Reactors. In the course of the atomic energy investigation, the common word "pile" which already had so many different uses in the English language took on a new and specialized meaning. A pile is a kind of nuclear installation maintaining a continuous, controllable chain reaction with the view of getting atomic energy. No less signal is its turning out radioactive isotopes, to say nothing of the tremendous amounts of heat accompanying the chain reaction.

Instead of the term "pile", scientists nowadays often use a more accurately descriptive one of "nuclear reac­tor". If a reactor is to operate at a steady preselected fis­sion rate, each fission must produce only one other fission. However, each fission is expected to produce 2 or 3 fresh neutrons that may cause other fissions. The first question to be asked about any reactor is just how these surplus neutrons are disposed of, the object of every reac­tor designer being to make them die usefully.

Most of nuclear reactors, roughly speaking, are instal­lations usually consisting of the following elementary parts: a moderator used to slow down fission neutrons, fuel elements containing fissionable material, heat remov­ing means, and a geometric structure in which a chain reaction can be maintained.

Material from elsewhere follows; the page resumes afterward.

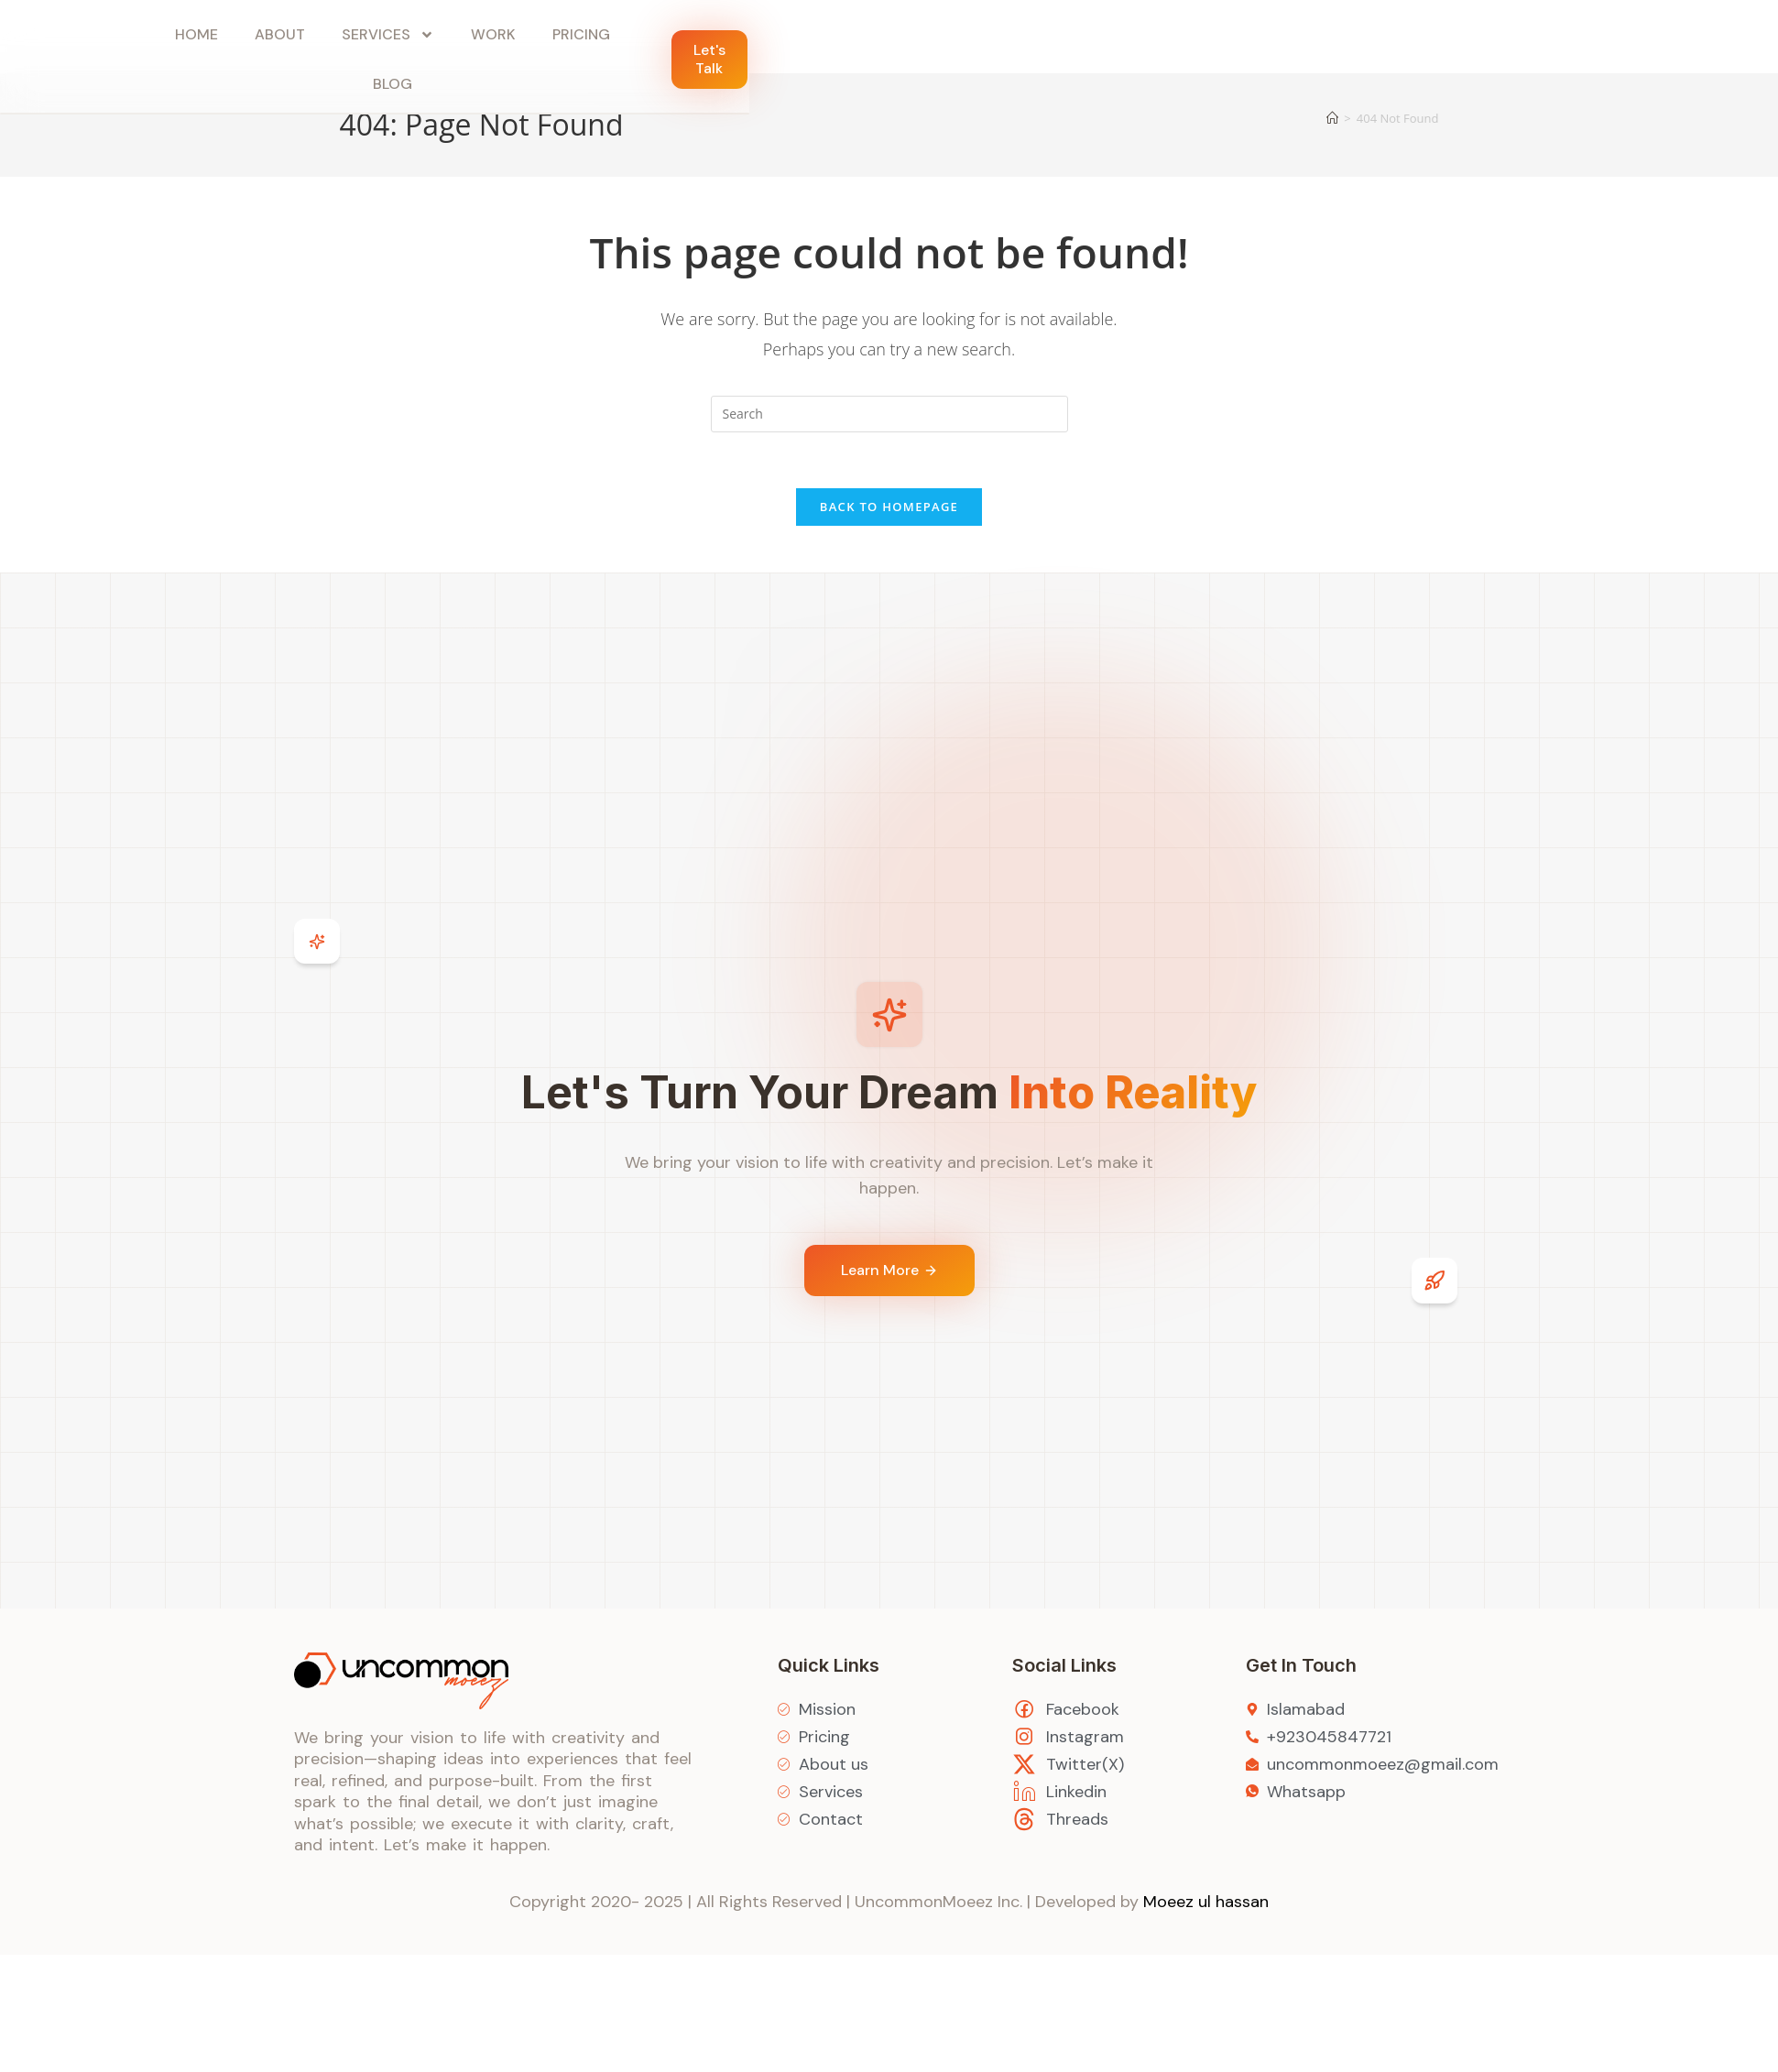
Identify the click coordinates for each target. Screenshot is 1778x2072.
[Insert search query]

The installation is referred to as a thermal reactor pro­vided most of the fissions result from the capture of neut­rons which have been slowed down to thermal energies by collisions with the moderator, the so-called thermal neutrons.

When most of the fission processes are caused by the absorption of neutrons of higher energy, the system is said to be an intermediate reactor. We find the usual ran­ge of neutron energies in such a kind of reactor to be from thermal energy up to about 1,000 ev.

In case the main source of fissions is the capture of fast neutrons directly by the fuel without the neutrons having suffered any energy losses the unit under consideration is known as a fast reactor.

Variations of all main characteristics suggest, however, the possibility of variations in these fundamental types of reactors.

One can't but add in this connection that reactors of different types have been put into operation at the Beloyarskaya and the Novovoronezhskaya atomic electric stations.

Accelerators. A truly scientific investigation of the forces acting inside the atomic nucleus, of its structure and properties has been made possible owing to accelerators. These are special installations destined to accelerate "elementary" particles of matter and impart them enor­mous energy. In other words, accelerators are destined to create conditions under which the above particles can best be studied. Strange as it may seem but to investigate the tiniest particles of matter, invisible even through the most powerful microscope, scientists need weighty, complex installations occupying much space and requiring great amounts of electric power.

It is of interest to note here that a 10 Bev (billion electron volts) synchrotron is located near Moscow. In April, 1957, the proton synchrotron was put into operation in the laboratory of high energy physics of the international nuclear centre in Dubna. This enormous machine is capab­le of accelerating electrons up to 10 Bev.

Wonderful as the synchrotron in question is, it is by no means the limit. Such unique installations have been built in this country as the Erevan electronic accelerator and the world's most powerful seventy-milliard electron-volt proton accelerator located near Serpukhov.